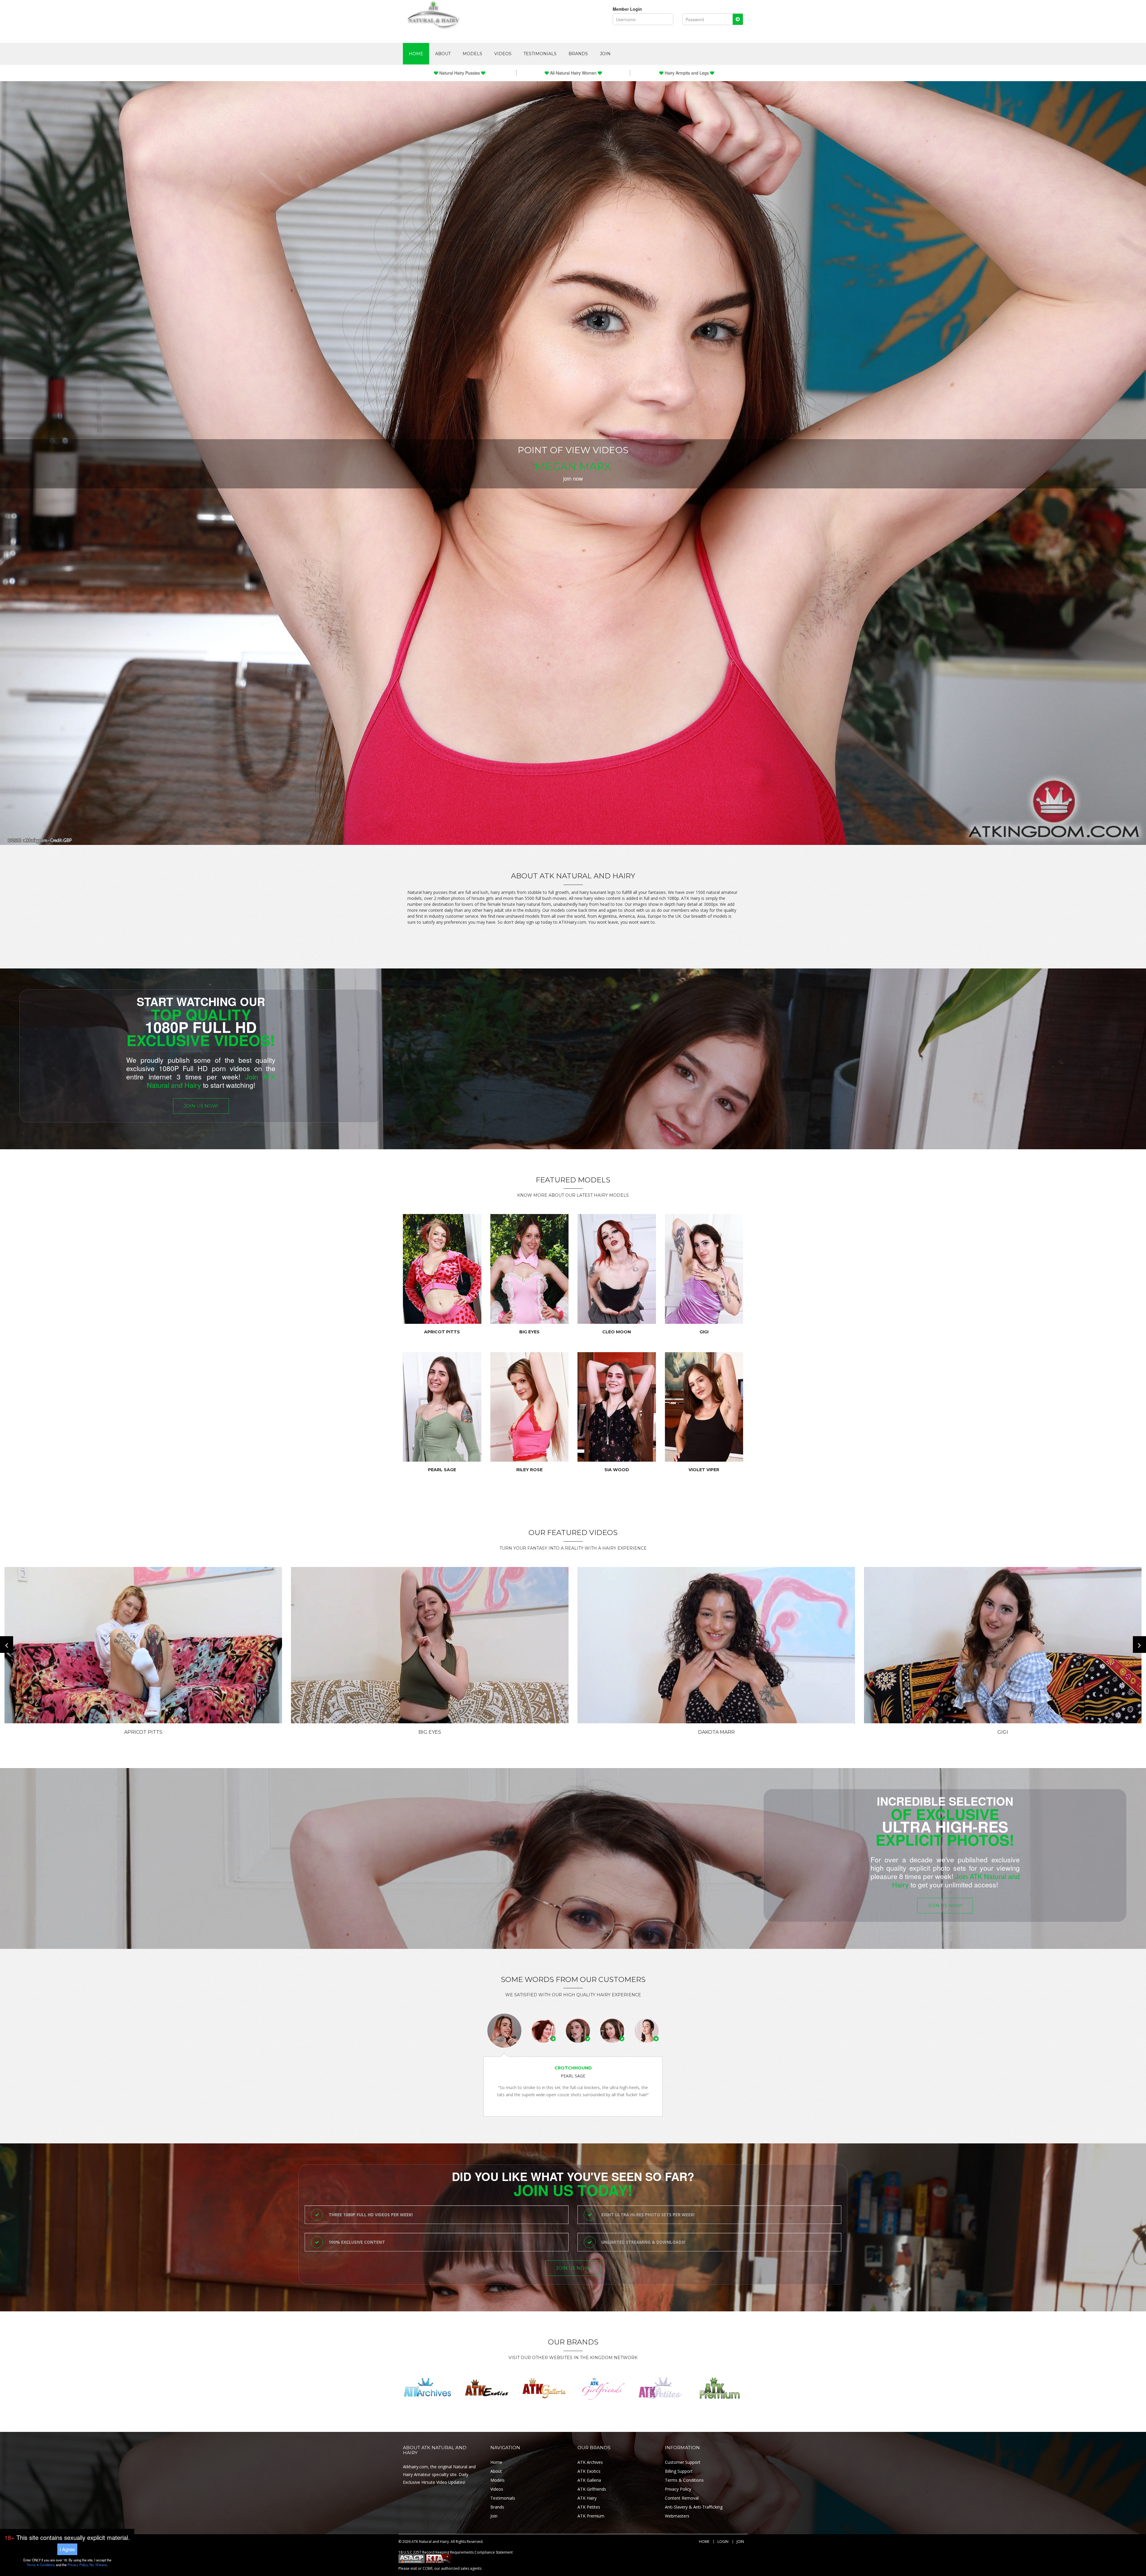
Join (605, 53)
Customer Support (682, 2462)
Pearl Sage (442, 1469)
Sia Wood (616, 1469)
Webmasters (677, 2516)
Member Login (627, 9)
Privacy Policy (678, 2489)
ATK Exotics (588, 2471)
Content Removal (682, 2498)
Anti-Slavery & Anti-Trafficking (694, 2507)
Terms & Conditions (684, 2480)
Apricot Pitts (442, 1332)
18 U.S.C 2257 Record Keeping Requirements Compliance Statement (455, 2552)
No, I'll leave (98, 2564)
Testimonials (540, 53)
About (443, 53)
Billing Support (679, 2471)
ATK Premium (590, 2516)
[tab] (504, 2031)
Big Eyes (529, 1332)
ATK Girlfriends (591, 2489)
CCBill (427, 2568)
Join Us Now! (201, 1106)
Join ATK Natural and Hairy (956, 1880)
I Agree (67, 2549)
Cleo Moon (616, 1332)
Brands (578, 53)
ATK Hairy (587, 2498)
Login (722, 2541)
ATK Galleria (589, 2480)
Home (416, 53)
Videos (503, 53)
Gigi (704, 1332)
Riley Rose (529, 1469)
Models (472, 53)
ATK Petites (588, 2507)
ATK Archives (590, 2462)
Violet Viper (703, 1469)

## BRIEF
The pictures in the entries above should be left out; all else must be copied exactly.

## EXERCISE OUTPUT
Join (605, 53)
Customer Support (682, 2462)
Pearl Sage (442, 1469)
Sia Wood (616, 1469)
Webmasters (677, 2516)
Member Login (627, 9)
Privacy Policy (678, 2489)
ATK Exotics (588, 2471)
Content Removal (682, 2498)
Anti-Slavery & Anti-Trafficking (694, 2507)
Terms & Conditions (684, 2480)
Apricot Pitts (442, 1332)
18 U.S.C 2257 Record Keeping Requirements Compliance Statement (455, 2552)
No, I'll leave (98, 2564)
Testimonials (540, 53)
About (443, 53)
Billing Support (679, 2471)
ATK Premium (590, 2516)
[tab] (504, 2031)
Big Eyes (529, 1332)
ATK Girlfriends (591, 2489)
CCBill (427, 2568)
Join Us Now! (201, 1106)
Join ATK Natural and Hairy (956, 1880)
I Agree (67, 2549)
Cleo Moon (616, 1332)
Brands (578, 53)
ATK Hairy (587, 2498)
Login (722, 2541)
ATK Galleria (589, 2480)
Home (416, 53)
Videos (503, 53)
Gigi (704, 1332)
Riley Rose (529, 1469)
Models (472, 53)
ATK Petites (588, 2507)
ATK Archives (590, 2462)
Violet Viper (703, 1469)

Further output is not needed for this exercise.